● Exercise prompt
All lines from the one containing "Image resolution: width=974" down to the one containing "The height and", both ends included, are to be given again exactly; omit the rest of the listing below.

- - - - -

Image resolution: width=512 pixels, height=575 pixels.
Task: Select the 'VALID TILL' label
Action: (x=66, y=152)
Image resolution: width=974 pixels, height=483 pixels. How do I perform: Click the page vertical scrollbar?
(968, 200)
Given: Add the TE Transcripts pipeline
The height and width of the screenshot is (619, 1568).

- - - - -

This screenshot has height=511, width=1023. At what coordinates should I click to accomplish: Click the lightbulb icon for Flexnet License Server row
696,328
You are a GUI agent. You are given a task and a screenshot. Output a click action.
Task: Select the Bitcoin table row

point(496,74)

- - - - -

● Written answer
Image resolution: width=974 pixels, height=483 pixels. How do I perform: Click the page vertical scrollbar?
(968, 200)
Given: Add the TE Transcripts pipeline
The height and width of the screenshot is (619, 1568).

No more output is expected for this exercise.